====== Source data

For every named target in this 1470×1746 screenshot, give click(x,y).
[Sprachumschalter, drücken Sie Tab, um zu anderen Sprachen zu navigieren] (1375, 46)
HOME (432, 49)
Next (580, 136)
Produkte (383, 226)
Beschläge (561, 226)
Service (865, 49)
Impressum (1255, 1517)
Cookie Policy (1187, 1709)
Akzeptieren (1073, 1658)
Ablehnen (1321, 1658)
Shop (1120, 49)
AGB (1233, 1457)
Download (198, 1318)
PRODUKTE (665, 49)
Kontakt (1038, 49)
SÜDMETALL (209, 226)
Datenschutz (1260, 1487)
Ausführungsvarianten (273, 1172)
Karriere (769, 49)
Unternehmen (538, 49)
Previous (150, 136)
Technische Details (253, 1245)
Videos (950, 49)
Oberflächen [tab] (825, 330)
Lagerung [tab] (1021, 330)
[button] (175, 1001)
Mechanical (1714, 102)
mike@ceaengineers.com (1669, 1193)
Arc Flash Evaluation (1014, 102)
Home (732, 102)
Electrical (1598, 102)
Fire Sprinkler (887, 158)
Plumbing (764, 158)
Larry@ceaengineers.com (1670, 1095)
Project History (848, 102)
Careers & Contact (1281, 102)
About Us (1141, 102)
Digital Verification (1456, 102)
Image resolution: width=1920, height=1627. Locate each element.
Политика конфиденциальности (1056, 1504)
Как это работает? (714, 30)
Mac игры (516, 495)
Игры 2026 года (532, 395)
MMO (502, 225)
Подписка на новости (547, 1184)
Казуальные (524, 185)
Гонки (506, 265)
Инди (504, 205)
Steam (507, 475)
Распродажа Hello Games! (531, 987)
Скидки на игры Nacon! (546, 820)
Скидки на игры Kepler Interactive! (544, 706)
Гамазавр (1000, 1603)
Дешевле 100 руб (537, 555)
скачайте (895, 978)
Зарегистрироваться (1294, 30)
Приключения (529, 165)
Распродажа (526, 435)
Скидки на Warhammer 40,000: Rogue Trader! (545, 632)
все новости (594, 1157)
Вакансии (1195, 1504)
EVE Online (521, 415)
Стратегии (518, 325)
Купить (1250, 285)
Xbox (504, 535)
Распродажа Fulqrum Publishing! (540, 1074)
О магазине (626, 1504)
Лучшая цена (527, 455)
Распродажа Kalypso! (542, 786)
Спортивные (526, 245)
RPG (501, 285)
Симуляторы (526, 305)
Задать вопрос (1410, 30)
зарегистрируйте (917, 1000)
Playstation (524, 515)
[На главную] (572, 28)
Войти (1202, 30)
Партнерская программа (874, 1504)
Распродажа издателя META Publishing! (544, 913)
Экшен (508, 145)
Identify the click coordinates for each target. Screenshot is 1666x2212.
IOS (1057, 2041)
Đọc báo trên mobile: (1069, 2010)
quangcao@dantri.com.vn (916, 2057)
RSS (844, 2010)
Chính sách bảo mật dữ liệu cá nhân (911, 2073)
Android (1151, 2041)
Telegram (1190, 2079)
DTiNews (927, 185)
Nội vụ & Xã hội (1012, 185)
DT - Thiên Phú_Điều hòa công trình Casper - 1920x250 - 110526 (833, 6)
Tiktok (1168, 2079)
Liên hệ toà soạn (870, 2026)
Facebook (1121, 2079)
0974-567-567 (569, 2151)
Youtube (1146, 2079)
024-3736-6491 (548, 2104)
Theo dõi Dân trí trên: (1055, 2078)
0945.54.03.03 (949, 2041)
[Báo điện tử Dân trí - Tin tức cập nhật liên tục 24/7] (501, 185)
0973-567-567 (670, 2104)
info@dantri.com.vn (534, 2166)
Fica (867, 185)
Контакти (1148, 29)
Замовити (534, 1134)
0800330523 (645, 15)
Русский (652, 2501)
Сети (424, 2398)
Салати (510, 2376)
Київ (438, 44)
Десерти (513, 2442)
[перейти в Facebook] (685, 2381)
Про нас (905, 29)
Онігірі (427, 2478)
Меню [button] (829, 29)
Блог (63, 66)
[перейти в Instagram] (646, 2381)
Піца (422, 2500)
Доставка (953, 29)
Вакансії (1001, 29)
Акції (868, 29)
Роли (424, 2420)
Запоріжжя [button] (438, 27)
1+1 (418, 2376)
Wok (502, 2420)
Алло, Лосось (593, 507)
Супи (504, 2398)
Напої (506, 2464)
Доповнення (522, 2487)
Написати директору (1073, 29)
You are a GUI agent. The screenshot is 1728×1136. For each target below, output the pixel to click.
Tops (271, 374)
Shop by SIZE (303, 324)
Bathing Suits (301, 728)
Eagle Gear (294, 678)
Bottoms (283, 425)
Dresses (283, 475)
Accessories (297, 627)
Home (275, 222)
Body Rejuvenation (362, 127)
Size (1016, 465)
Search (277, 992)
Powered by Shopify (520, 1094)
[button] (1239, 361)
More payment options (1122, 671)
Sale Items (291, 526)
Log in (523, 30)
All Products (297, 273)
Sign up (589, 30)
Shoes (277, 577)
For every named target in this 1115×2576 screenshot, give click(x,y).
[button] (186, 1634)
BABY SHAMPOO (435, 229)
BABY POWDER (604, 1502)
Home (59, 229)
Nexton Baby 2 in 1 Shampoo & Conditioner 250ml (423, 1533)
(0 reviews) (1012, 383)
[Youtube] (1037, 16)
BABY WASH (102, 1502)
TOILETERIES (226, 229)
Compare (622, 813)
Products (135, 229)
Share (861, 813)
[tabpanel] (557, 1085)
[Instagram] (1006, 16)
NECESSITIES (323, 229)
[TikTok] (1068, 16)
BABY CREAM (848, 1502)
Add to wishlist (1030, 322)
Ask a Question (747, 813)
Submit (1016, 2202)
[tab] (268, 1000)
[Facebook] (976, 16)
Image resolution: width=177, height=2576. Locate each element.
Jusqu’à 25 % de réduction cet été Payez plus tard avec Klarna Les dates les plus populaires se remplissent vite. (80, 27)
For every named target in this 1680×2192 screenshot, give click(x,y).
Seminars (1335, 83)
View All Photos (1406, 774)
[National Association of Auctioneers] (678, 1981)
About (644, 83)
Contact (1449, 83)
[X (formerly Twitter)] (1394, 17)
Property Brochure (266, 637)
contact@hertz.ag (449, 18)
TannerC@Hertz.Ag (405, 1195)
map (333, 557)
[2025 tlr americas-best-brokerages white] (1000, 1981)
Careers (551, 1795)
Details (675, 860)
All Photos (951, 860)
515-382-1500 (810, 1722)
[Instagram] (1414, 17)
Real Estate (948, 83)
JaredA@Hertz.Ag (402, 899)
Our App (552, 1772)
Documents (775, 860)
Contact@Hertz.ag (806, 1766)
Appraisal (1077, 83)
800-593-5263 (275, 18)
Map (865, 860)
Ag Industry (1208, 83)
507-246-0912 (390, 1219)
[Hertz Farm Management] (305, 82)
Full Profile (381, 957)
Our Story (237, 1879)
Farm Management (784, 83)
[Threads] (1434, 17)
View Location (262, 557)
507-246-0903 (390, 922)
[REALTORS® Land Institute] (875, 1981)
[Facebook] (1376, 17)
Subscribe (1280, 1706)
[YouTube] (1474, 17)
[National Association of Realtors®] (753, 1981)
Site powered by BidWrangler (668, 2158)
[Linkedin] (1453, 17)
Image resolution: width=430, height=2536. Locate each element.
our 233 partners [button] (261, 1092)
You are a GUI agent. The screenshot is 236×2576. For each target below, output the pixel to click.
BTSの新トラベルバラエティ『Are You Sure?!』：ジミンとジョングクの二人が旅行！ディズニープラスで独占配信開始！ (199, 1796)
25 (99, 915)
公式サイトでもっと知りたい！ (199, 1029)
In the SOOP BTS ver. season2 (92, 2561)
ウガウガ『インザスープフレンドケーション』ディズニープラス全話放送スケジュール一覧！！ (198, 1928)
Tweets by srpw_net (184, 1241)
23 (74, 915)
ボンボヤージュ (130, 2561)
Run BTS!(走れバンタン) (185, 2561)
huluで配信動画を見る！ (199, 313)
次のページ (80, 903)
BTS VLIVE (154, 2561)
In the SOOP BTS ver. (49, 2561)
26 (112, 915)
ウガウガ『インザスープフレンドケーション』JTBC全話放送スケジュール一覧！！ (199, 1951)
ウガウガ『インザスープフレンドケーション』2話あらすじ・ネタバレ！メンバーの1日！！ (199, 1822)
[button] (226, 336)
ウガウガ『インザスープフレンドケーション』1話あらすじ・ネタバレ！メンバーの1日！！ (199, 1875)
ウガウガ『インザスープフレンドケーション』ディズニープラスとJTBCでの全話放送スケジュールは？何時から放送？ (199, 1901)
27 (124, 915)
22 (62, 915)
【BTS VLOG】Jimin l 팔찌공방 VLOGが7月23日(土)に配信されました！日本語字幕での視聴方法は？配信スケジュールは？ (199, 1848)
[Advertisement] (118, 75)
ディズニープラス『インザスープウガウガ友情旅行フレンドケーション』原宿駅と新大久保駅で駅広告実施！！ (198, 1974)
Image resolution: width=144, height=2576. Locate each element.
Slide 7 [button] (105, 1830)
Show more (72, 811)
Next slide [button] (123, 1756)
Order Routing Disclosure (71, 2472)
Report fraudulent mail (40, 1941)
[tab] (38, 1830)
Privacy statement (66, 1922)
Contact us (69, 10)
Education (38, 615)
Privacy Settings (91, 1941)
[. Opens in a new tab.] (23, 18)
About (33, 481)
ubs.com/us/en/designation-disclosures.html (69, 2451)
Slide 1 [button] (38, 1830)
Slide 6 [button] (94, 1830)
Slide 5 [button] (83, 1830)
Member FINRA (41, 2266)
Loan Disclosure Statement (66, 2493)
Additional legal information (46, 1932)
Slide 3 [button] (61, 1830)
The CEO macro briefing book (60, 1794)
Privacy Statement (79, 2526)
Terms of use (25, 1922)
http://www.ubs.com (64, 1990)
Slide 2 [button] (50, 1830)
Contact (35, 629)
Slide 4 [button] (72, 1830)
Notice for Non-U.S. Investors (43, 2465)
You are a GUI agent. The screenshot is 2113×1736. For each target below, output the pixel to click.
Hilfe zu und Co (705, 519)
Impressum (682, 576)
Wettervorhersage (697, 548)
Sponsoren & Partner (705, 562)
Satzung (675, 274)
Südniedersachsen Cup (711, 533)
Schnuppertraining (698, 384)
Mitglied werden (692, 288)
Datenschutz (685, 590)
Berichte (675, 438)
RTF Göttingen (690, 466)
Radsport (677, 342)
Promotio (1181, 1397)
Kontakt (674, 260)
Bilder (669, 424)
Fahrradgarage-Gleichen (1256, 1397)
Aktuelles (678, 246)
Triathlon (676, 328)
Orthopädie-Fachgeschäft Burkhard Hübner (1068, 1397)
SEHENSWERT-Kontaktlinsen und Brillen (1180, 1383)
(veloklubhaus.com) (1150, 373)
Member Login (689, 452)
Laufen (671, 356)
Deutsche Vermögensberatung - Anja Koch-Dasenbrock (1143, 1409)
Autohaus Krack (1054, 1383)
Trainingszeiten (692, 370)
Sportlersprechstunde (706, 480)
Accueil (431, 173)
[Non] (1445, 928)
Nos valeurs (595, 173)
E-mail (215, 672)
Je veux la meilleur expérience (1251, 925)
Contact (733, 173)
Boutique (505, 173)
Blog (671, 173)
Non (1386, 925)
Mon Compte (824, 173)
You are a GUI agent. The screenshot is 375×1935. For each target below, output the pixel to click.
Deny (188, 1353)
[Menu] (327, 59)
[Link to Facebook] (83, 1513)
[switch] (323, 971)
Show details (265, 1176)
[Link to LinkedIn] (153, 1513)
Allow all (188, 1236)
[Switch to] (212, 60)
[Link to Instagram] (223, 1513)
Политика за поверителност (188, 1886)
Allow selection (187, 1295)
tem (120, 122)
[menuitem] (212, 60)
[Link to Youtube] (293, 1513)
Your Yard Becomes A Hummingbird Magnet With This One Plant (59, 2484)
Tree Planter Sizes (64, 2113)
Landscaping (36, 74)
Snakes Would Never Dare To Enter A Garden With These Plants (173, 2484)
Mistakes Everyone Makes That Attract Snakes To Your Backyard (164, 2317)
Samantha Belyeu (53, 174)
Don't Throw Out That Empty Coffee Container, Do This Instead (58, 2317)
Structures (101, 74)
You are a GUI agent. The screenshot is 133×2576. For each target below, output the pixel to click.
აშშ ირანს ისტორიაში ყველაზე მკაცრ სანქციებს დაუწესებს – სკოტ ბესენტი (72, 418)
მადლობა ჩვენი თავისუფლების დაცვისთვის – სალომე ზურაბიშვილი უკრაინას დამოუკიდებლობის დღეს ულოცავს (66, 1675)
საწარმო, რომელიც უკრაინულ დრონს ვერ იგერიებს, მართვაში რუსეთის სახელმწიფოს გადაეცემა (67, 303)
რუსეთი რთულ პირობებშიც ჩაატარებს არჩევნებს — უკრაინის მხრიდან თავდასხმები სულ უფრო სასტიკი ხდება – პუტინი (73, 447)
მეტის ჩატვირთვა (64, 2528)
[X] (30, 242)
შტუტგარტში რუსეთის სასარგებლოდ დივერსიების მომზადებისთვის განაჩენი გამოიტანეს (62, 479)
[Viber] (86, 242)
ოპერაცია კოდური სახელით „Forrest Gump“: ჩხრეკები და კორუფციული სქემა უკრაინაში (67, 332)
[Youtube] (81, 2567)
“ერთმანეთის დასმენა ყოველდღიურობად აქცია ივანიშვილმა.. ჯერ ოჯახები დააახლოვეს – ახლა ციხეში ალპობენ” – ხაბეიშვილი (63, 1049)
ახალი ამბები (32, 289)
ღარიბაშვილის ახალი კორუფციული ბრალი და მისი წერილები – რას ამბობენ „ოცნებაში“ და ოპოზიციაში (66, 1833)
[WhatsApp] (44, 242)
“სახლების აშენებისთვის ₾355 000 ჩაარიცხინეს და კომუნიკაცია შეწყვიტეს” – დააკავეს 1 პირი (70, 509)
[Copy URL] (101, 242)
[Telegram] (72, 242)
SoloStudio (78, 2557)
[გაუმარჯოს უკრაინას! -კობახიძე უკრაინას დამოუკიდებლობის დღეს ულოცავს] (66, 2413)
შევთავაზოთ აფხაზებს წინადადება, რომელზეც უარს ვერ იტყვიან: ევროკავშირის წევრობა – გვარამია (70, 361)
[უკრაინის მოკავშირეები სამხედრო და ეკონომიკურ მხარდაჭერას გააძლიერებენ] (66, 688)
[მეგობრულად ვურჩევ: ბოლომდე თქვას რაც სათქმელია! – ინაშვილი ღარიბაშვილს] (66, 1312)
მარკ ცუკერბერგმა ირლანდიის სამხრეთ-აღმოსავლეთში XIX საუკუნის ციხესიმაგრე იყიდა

============

• Task brief
Using the records above, copy word for word the line with "DT - Thiên Phú_Điều", the line with "Size (1016, 465)", and every line between them.

• Exercise answer
DT - Thiên Phú_Điều hòa công trình Casper - 1920x250 - 110526 (833, 6)
Tiktok (1168, 2079)
Liên hệ toà soạn (870, 2026)
Facebook (1121, 2079)
0974-567-567 (569, 2151)
Youtube (1146, 2079)
024-3736-6491 (548, 2104)
Theo dõi Dân trí trên: (1055, 2078)
0945.54.03.03 (949, 2041)
[Báo điện tử Dân trí - Tin tức cập nhật liên tục 24/7] (501, 185)
0973-567-567 (670, 2104)
info@dantri.com.vn (534, 2166)
Fica (867, 185)
Контакти (1148, 29)
Замовити (534, 1134)
0800330523 (645, 15)
Русский (652, 2501)
Сети (424, 2398)
Салати (510, 2376)
Київ (438, 44)
Десерти (513, 2442)
[перейти в Facebook] (685, 2381)
Про нас (905, 29)
Онігірі (427, 2478)
Меню [button] (829, 29)
Блог (63, 66)
[перейти в Instagram] (646, 2381)
Піца (422, 2500)
Доставка (953, 29)
Вакансії (1001, 29)
Акції (868, 29)
Роли (424, 2420)
Запоріжжя [button] (438, 27)
1+1 (418, 2376)
Wok (502, 2420)
Алло, Лосось (593, 507)
Супи (504, 2398)
Напої (506, 2464)
Доповнення (522, 2487)
Написати директору (1073, 29)
You are a GUI agent. The screenshot is 1728×1136. For each target below, output the pixel to click.
Tops (271, 374)
Shop by SIZE (303, 324)
Bathing Suits (301, 728)
Eagle Gear (294, 678)
Bottoms (283, 425)
Dresses (283, 475)
Accessories (297, 627)
Home (275, 222)
Body Rejuvenation (362, 127)
Size (1016, 465)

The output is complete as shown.